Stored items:
==========
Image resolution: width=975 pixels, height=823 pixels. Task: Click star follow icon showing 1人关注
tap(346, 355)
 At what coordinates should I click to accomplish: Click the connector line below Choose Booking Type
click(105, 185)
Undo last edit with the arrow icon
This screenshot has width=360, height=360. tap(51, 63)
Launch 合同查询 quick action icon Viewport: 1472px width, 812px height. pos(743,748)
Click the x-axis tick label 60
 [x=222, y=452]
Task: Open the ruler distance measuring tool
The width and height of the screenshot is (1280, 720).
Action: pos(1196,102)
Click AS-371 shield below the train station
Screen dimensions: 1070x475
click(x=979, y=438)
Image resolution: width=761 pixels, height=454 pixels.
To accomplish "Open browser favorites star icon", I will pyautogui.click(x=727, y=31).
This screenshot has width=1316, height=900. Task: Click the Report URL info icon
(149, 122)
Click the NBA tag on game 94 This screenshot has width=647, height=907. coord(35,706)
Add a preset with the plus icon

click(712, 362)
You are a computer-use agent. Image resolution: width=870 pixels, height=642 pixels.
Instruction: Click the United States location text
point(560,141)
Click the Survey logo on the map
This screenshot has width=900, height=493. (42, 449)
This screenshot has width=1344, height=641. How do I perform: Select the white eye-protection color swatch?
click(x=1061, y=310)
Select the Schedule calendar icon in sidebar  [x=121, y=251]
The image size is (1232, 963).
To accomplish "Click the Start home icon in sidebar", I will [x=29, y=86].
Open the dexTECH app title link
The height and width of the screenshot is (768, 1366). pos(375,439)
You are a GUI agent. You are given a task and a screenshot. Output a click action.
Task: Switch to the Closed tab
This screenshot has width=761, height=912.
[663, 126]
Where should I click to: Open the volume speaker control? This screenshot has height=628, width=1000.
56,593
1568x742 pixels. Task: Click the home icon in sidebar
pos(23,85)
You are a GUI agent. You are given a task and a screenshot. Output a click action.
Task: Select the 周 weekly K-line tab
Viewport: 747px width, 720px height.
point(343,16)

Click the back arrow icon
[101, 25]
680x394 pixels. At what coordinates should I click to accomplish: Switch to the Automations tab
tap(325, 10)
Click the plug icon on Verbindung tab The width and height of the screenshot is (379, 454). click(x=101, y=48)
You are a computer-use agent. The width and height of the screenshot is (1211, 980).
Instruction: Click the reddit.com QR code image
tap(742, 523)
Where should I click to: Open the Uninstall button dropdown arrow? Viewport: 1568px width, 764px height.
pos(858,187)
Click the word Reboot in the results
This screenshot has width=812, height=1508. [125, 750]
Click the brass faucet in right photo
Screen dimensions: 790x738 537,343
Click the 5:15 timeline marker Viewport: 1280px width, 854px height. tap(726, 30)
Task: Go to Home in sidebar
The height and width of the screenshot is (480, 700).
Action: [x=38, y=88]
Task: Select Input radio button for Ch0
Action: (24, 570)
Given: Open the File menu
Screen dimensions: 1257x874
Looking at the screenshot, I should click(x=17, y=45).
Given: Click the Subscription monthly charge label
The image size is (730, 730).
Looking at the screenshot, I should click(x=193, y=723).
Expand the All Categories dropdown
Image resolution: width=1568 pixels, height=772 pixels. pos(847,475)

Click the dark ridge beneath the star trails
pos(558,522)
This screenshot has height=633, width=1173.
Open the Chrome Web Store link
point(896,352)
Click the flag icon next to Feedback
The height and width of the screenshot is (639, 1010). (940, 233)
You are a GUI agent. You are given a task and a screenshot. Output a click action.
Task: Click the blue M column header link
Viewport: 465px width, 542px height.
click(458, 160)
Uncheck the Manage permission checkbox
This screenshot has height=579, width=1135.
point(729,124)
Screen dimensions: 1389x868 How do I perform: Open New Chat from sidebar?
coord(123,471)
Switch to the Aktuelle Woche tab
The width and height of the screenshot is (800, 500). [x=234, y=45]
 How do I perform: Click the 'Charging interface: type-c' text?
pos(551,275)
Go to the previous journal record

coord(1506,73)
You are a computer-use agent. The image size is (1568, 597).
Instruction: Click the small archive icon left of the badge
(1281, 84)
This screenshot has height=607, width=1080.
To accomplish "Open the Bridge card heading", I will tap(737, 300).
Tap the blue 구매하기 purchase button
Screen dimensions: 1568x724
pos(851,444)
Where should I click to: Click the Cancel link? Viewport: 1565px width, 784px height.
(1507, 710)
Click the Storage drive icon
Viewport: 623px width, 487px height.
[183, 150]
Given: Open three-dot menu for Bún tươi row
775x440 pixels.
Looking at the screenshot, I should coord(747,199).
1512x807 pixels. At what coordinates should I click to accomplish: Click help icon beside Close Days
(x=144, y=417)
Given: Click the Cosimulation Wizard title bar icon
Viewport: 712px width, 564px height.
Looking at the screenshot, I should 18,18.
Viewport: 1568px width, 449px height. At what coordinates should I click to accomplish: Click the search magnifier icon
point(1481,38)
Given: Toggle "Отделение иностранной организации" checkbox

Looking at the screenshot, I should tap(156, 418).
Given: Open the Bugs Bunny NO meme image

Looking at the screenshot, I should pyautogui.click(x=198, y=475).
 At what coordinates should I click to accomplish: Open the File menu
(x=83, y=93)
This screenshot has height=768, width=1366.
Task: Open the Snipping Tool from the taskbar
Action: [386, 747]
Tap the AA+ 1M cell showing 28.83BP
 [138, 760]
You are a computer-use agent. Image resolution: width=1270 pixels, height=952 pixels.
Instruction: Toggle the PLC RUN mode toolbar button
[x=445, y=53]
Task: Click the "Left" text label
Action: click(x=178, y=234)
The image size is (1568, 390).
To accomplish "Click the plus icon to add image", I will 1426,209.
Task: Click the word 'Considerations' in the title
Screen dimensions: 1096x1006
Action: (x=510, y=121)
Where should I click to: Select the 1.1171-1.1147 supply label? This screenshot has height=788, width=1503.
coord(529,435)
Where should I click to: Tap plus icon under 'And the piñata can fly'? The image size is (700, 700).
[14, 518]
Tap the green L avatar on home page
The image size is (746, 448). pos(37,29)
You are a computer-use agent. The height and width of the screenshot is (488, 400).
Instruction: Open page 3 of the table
==========
* **Exercise details**
The answer must be every line of the records that contains the word "will".

* **Solution to this exercise**
To accomplish "Open browser favorites star icon", I will pyautogui.click(x=727, y=31).
To accomplish "Click the Start home icon in sidebar", I will [x=29, y=86].
To accomplish "Open the Bridge card heading", I will tap(737, 300).
To accomplish "Click the plus icon to add image", I will 1426,209.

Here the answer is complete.